[Extracted entries]
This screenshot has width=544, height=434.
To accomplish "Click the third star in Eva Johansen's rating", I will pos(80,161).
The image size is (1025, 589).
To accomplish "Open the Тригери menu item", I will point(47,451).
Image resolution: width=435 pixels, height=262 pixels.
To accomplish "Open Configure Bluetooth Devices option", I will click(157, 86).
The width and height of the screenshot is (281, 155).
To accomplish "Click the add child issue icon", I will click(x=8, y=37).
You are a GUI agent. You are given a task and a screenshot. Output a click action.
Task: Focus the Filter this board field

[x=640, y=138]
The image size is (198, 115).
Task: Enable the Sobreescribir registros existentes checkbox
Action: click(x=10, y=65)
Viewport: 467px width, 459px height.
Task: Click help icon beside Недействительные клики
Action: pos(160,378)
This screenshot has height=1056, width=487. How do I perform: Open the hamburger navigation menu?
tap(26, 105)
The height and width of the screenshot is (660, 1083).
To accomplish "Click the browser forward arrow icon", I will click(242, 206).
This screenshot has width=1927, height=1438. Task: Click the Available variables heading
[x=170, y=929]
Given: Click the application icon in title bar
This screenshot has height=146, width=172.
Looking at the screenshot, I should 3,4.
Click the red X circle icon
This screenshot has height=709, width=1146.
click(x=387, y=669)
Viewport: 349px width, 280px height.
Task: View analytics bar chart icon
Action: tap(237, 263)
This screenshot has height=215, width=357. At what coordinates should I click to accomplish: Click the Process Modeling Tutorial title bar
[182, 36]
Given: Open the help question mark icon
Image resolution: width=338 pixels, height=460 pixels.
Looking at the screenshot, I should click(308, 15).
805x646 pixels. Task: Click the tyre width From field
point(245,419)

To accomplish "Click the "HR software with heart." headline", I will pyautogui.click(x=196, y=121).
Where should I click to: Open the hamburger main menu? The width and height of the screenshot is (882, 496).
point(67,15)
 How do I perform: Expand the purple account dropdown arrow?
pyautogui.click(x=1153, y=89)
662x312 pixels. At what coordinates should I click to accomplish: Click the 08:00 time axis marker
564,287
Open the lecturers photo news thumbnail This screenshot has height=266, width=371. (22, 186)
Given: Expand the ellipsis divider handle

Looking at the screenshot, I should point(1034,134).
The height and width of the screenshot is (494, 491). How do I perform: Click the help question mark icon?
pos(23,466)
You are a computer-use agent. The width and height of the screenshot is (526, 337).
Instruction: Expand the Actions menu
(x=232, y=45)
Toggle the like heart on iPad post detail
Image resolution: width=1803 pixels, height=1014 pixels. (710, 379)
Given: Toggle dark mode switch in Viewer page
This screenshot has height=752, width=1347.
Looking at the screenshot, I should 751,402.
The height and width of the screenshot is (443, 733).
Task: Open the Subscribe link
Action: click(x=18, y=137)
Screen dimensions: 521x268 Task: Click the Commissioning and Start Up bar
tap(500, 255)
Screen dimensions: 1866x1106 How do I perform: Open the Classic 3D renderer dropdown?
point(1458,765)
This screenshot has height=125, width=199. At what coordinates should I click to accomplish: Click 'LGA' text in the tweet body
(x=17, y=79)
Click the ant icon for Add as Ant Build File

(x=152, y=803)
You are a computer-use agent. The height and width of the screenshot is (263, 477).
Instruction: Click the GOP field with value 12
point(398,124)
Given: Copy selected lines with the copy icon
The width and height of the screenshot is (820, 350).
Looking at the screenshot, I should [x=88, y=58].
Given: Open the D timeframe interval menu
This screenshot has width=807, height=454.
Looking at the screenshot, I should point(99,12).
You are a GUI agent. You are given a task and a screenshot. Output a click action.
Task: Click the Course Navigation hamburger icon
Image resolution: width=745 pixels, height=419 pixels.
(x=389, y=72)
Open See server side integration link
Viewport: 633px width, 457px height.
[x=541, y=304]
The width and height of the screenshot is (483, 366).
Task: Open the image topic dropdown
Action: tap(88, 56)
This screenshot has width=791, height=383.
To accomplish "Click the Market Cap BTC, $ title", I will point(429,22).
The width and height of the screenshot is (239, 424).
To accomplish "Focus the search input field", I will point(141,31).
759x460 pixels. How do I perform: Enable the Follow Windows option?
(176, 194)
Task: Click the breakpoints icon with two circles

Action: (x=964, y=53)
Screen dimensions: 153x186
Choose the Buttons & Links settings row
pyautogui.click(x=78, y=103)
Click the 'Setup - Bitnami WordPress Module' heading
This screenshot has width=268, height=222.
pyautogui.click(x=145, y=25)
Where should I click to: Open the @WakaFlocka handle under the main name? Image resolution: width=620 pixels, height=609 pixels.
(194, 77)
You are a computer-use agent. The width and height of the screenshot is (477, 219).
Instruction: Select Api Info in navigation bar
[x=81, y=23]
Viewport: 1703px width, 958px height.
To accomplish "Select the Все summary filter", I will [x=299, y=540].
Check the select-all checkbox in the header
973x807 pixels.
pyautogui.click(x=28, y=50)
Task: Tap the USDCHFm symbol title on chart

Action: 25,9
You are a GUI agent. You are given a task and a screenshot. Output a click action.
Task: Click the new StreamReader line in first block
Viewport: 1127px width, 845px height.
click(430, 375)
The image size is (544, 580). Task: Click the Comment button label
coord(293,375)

* Given request *
Write out the entries word for word, from their first line down through the line that contains "point(245,419)", and include both of those lines.

* Full response *
This screenshot has width=544, height=434.
To accomplish "Click the third star in Eva Johansen's rating", I will pos(80,161).
The image size is (1025, 589).
To accomplish "Open the Тригери menu item", I will point(47,451).
Image resolution: width=435 pixels, height=262 pixels.
To accomplish "Open Configure Bluetooth Devices option", I will click(157, 86).
The width and height of the screenshot is (281, 155).
To accomplish "Click the add child issue icon", I will click(x=8, y=37).
You are a GUI agent. You are given a task and a screenshot. Output a click action.
Task: Focus the Filter this board field

[x=640, y=138]
The image size is (198, 115).
Task: Enable the Sobreescribir registros existentes checkbox
Action: click(x=10, y=65)
Viewport: 467px width, 459px height.
Task: Click help icon beside Недействительные клики
Action: pos(160,378)
This screenshot has height=1056, width=487. How do I perform: Open the hamburger navigation menu?
tap(26, 105)
The height and width of the screenshot is (660, 1083).
To accomplish "Click the browser forward arrow icon", I will click(242, 206).
This screenshot has width=1927, height=1438. Task: Click the Available variables heading
[x=170, y=929]
Given: Click the application icon in title bar
This screenshot has height=146, width=172.
Looking at the screenshot, I should 3,4.
Click the red X circle icon
This screenshot has height=709, width=1146.
click(x=387, y=669)
Viewport: 349px width, 280px height.
Task: View analytics bar chart icon
Action: tap(237, 263)
This screenshot has height=215, width=357. At what coordinates should I click to accomplish: Click the Process Modeling Tutorial title bar
[182, 36]
Given: Open the help question mark icon
Image resolution: width=338 pixels, height=460 pixels.
Looking at the screenshot, I should click(308, 15).
805x646 pixels. Task: Click the tyre width From field
point(245,419)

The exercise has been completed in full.